Try it: Return every record exactly as written.

————

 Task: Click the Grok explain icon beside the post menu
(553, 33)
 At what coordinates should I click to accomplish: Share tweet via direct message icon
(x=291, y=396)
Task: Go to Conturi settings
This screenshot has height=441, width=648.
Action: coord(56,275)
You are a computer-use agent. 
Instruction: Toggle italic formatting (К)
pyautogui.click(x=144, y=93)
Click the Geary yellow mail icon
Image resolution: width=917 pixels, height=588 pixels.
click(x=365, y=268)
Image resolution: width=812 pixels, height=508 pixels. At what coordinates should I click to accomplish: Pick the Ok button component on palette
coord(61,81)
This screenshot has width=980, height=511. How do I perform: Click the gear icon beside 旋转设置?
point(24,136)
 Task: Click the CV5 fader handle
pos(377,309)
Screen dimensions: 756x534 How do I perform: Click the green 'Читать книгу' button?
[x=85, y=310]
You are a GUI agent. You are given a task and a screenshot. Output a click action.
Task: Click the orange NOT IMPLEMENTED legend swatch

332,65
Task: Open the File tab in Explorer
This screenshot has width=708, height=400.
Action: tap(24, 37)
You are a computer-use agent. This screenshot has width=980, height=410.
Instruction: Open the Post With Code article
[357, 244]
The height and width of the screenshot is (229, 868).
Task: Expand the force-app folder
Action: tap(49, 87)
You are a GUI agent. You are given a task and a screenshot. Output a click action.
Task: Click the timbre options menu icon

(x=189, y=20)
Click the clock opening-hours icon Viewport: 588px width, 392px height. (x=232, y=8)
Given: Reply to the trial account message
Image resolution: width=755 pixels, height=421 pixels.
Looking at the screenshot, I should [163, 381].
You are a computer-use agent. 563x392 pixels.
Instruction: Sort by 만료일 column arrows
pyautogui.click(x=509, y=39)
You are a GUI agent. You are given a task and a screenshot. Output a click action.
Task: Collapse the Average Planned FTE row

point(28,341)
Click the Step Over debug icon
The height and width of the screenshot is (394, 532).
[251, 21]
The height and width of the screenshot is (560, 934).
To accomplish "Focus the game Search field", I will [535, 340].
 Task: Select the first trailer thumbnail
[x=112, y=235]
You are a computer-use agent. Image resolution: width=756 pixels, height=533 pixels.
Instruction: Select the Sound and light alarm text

————

Solution:
 Task: Click the Grok explain icon beside the post menu
(553, 33)
 At what coordinates should I click to accomplish: Share tweet via direct message icon
(x=291, y=396)
Task: Go to Conturi settings
This screenshot has height=441, width=648.
Action: coord(56,275)
You are a computer-use agent. 
Instruction: Toggle italic formatting (К)
pyautogui.click(x=144, y=93)
Click the Geary yellow mail icon
Image resolution: width=917 pixels, height=588 pixels.
click(x=365, y=268)
Image resolution: width=812 pixels, height=508 pixels. At what coordinates should I click to accomplish: Pick the Ok button component on palette
coord(61,81)
This screenshot has width=980, height=511. How do I perform: Click the gear icon beside 旋转设置?
point(24,136)
 Task: Click the CV5 fader handle
pos(377,309)
Screen dimensions: 756x534 How do I perform: Click the green 'Читать книгу' button?
[x=85, y=310]
You are a GUI agent. You are given a task and a screenshot. Output a click action.
Task: Click the orange NOT IMPLEMENTED legend swatch

332,65
Task: Open the File tab in Explorer
This screenshot has width=708, height=400.
Action: tap(24, 37)
You are a computer-use agent. This screenshot has width=980, height=410.
Instruction: Open the Post With Code article
[357, 244]
The height and width of the screenshot is (229, 868).
Task: Expand the force-app folder
Action: tap(49, 87)
You are a GUI agent. You are given a task and a screenshot. Output a click action.
Task: Click the timbre options menu icon

(x=189, y=20)
Click the clock opening-hours icon Viewport: 588px width, 392px height. (x=232, y=8)
Given: Reply to the trial account message
Image resolution: width=755 pixels, height=421 pixels.
Looking at the screenshot, I should [163, 381].
You are a computer-use agent. 563x392 pixels.
Instruction: Sort by 만료일 column arrows
pyautogui.click(x=509, y=39)
You are a GUI agent. You are given a task and a screenshot. Output a click action.
Task: Collapse the Average Planned FTE row

point(28,341)
Click the Step Over debug icon
The height and width of the screenshot is (394, 532).
[251, 21]
The height and width of the screenshot is (560, 934).
To accomplish "Focus the game Search field", I will [535, 340].
 Task: Select the first trailer thumbnail
[x=112, y=235]
You are a computer-use agent. Image resolution: width=756 pixels, height=533 pixels.
Instruction: Select the Sound and light alarm text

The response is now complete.